▶ _The task_
The answer is a stretch of the material below, returned exactly: the line containing "You are a computer-use agent. Screen dimensions: 350x157", the line containing "Image resolution: width=649", and all lines between.

▶ _Dataset records_
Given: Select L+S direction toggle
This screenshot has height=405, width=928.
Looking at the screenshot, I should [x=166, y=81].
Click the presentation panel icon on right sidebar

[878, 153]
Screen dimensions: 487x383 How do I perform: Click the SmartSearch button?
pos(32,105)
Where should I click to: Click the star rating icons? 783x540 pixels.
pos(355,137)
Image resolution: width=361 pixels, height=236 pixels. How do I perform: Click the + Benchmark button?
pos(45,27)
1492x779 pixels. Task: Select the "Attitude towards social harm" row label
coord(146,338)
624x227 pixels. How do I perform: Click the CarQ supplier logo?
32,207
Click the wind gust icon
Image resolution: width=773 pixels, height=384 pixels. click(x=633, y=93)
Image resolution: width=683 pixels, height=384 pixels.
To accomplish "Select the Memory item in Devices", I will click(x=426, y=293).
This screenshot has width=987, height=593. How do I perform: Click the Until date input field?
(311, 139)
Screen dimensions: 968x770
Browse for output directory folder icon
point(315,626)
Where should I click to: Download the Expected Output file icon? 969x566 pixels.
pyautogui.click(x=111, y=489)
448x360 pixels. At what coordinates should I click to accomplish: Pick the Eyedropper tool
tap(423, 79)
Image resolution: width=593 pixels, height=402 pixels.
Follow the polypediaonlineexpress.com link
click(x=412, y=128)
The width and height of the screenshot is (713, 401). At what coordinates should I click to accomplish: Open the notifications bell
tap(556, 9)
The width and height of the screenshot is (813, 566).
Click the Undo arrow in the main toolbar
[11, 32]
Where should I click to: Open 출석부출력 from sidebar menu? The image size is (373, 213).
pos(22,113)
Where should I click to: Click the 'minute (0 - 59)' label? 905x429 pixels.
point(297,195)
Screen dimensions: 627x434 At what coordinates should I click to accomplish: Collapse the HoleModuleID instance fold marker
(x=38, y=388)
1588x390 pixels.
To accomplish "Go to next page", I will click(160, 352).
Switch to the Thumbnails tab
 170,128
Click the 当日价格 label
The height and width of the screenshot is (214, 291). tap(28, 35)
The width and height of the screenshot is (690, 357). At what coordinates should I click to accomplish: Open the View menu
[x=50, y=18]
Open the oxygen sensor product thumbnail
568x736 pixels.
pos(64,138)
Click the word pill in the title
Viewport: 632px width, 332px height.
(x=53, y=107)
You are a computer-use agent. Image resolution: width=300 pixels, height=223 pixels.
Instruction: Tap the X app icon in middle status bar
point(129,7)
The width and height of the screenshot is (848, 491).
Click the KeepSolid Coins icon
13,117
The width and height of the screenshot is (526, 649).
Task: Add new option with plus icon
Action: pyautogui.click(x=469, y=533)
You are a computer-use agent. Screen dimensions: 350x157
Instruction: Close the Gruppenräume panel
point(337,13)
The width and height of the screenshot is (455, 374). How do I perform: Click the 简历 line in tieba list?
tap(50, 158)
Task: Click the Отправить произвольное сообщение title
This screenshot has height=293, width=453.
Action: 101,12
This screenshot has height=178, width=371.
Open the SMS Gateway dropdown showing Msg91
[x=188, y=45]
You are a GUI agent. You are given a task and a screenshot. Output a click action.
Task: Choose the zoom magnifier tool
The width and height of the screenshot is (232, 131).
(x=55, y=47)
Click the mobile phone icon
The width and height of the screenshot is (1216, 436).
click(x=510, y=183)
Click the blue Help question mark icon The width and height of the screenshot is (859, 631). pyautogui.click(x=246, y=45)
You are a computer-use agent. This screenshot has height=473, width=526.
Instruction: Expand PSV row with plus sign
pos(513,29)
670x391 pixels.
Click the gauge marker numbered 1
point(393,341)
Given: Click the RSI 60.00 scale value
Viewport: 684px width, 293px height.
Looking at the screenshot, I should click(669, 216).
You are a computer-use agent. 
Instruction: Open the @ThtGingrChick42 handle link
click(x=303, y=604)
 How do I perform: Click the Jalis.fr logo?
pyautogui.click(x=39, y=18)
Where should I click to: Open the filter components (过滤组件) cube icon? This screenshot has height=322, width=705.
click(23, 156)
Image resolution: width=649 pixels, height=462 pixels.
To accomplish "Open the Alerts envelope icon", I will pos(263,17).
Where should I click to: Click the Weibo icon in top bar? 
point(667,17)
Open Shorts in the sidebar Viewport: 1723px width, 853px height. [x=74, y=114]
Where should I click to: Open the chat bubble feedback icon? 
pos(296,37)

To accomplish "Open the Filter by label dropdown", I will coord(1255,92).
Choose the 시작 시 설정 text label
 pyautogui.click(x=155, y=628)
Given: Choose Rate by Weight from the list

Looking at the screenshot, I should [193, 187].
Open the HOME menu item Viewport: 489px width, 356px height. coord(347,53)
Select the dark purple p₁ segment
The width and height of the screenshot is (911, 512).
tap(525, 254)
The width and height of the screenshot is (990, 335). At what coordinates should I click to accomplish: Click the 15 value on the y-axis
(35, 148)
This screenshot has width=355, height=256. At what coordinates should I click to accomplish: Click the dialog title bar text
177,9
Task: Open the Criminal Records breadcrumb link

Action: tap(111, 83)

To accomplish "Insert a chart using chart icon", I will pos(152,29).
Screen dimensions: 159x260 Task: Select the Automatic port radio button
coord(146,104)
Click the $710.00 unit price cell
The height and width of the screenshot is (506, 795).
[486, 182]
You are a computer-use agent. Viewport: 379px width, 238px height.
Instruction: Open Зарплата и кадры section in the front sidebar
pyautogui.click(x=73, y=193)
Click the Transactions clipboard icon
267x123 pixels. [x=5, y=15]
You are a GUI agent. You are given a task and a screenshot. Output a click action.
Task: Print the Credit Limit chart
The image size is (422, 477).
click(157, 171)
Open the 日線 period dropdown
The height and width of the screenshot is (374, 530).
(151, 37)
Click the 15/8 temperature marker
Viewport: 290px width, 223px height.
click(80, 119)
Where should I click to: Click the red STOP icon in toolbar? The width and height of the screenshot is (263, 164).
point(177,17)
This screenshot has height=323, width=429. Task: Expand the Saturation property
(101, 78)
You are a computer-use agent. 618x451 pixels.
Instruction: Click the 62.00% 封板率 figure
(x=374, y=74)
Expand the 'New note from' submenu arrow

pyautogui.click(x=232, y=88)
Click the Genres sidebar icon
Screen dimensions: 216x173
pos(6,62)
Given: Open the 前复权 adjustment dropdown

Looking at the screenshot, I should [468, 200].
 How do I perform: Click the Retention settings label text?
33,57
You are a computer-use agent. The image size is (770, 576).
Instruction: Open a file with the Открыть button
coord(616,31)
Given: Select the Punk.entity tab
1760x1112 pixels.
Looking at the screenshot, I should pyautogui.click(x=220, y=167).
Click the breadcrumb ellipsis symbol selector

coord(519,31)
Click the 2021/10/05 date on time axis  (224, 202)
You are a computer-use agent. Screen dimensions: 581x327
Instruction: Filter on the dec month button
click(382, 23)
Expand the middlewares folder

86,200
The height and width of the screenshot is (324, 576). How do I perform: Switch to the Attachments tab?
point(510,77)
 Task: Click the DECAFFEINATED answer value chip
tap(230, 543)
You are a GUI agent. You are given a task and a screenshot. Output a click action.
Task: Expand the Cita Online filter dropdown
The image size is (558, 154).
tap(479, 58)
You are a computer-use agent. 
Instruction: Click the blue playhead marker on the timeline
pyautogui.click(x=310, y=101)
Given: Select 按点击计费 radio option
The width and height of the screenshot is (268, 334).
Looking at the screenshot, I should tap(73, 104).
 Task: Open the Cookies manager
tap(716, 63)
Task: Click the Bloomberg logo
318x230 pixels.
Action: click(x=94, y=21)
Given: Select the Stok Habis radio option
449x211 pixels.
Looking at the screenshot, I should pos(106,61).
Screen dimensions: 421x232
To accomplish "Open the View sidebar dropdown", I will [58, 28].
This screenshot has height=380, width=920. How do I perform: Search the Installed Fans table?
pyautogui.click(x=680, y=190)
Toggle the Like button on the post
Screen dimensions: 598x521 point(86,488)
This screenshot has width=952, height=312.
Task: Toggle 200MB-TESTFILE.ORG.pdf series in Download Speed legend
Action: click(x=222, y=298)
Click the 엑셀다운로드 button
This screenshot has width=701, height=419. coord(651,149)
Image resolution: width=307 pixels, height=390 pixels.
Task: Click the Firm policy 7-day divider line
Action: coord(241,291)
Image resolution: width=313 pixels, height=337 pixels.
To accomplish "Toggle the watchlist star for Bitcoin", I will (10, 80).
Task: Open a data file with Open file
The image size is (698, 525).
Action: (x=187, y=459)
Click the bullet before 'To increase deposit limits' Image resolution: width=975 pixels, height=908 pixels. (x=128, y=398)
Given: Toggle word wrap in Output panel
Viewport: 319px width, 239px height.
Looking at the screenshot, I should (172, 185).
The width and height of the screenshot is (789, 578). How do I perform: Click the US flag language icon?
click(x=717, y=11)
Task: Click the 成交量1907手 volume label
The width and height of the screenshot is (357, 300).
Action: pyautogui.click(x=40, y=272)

▶ _Answer space_
You are a computer-use agent. Screen dimensions: 350x157
Instruction: Close the Gruppenräume panel
point(337,13)
The width and height of the screenshot is (455, 374). How do I perform: Click the 简历 line in tieba list?
tap(50, 158)
Task: Click the Отправить произвольное сообщение title
This screenshot has height=293, width=453.
Action: 101,12
This screenshot has height=178, width=371.
Open the SMS Gateway dropdown showing Msg91
[x=188, y=45]
You are a GUI agent. You are given a task and a screenshot. Output a click action.
Task: Choose the zoom magnifier tool
The width and height of the screenshot is (232, 131).
(x=55, y=47)
Click the mobile phone icon
The width and height of the screenshot is (1216, 436).
click(x=510, y=183)
Click the blue Help question mark icon The width and height of the screenshot is (859, 631). pyautogui.click(x=246, y=45)
You are a computer-use agent. This screenshot has height=473, width=526.
Instruction: Expand PSV row with plus sign
pos(513,29)
670x391 pixels.
Click the gauge marker numbered 1
point(393,341)
Given: Click the RSI 60.00 scale value
Viewport: 684px width, 293px height.
Looking at the screenshot, I should click(669, 216).
You are a computer-use agent. 
Instruction: Open the @ThtGingrChick42 handle link
click(x=303, y=604)
 How do I perform: Click the Jalis.fr logo?
pyautogui.click(x=39, y=18)
Where should I click to: Open the filter components (过滤组件) cube icon? This screenshot has height=322, width=705.
click(23, 156)
Image resolution: width=649 pixels, height=462 pixels.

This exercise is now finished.